# MAC's Style Warrior Promo Bikini



## supercelestine (Jun 14, 2009)

Help me find one, please!

I think its so cute.


----------



## TISH1124 (Jun 14, 2009)

Not sure about that one in particular but if you google zebra bathing suits or bikinis  tons pop up everywhere


----------



## supercelestine (Jun 14, 2009)

Thanks sweets, I did that this morning. 

I did that this morning; as you said, there are tons,  but none quite like these.

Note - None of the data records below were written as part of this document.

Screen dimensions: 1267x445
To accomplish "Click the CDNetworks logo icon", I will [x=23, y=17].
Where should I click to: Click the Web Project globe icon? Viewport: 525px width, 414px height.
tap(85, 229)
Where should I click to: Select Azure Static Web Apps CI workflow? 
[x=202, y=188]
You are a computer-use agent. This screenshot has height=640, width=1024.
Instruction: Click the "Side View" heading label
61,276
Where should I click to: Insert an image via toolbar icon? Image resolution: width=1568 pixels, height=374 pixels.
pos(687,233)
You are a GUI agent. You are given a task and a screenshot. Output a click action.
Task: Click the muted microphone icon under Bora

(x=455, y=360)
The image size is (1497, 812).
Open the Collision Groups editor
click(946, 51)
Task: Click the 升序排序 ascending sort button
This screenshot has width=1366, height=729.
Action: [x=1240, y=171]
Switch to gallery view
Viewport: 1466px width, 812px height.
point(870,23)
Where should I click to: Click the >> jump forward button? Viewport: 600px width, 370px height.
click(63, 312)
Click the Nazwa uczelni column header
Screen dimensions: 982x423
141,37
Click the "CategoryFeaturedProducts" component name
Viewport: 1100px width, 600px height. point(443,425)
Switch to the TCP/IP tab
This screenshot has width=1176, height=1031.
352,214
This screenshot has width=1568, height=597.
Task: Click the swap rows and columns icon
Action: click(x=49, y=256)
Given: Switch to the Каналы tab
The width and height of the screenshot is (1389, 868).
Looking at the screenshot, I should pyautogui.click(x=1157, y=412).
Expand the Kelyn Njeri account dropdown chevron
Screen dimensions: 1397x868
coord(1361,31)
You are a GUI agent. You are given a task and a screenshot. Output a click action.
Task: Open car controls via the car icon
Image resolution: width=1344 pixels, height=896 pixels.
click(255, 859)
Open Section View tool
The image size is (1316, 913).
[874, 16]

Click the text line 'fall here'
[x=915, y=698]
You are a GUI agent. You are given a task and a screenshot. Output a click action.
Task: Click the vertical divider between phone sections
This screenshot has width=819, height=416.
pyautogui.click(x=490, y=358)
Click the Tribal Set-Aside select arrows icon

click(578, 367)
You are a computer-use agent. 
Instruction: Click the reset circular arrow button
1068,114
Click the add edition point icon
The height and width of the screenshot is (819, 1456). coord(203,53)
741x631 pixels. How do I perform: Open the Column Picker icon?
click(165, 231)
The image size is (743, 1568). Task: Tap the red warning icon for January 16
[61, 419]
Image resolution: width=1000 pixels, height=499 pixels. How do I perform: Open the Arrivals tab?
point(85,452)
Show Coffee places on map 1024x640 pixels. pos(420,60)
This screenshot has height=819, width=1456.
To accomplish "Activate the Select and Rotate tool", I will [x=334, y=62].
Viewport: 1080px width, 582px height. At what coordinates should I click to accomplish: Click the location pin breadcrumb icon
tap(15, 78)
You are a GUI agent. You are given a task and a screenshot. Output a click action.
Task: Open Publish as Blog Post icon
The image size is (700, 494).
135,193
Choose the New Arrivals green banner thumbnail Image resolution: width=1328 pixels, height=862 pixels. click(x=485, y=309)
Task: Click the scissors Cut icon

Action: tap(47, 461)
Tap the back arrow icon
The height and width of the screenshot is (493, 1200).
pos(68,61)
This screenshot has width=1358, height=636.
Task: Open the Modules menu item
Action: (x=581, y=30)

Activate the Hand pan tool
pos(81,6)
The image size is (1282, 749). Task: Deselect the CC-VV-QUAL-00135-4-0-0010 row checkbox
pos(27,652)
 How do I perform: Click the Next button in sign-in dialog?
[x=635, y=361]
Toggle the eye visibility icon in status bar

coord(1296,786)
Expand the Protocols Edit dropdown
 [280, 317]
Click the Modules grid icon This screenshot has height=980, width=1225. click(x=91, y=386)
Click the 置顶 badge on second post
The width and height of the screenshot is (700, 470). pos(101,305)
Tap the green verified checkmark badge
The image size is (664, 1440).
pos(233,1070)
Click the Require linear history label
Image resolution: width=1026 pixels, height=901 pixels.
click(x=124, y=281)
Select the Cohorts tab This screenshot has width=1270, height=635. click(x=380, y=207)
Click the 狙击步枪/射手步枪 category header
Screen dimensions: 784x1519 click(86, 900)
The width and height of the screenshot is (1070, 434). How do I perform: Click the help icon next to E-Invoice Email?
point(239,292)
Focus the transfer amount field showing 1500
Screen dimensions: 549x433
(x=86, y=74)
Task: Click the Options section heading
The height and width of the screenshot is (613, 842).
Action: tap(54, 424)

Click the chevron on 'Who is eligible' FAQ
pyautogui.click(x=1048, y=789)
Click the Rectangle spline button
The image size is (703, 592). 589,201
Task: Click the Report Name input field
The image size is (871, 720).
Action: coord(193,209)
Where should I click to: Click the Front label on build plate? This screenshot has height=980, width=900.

I super appreciate your help though! 

:~)


----------



## Blushbaby (Jun 14, 2009)

Ring head office and ask. All the SW girls wore the same ones worldwide it seems:

Vex In The City: Style Warriors & other beauty haulage


----------



## supercelestine (Jun 15, 2009)

okay- I got the scoop. 

Yes, they all wore the same suit.

I went to MAC yesterday (downtown San Diego). One of the MUA's said that they had a few in back and that she tried on the whole outfit (heels/coverup/bikini) - super cute..


Problem is, the suit is made of some canvas-like material and not comforatble to wear whatsoever.  I'm guessing they were designed that way to ensure coverage.

So, I'll just look for something similar. Just wanted to share in case any other Specktralites loved it as much as I did.

Have a great day!

Celestine


----------



## jacquiqui (Jun 22, 2009)

american apparel has a similar bikini to the ones the models were wearing. 
Nylon Tricot Zebra Print Ruched Front Tube Bra - - American Apparel Online Store (top- bandeau style)
Nylon Tricot Zebra Print Triangle Bikini Top - - American Apparel Online Store (top- triangle bikini)
Nylon Tricot Zebra Print Side-Tie Bikini Bottom - - American Apparel Online Store (bottoms)

hope this helps!


----------



## LaGoddess (Jun 22, 2009)

it is cute. i haven't seen many bikini's close to that exact zebra pattern or cut though. zebra print is everywhere this summer, u may end up finding something close to it.


----------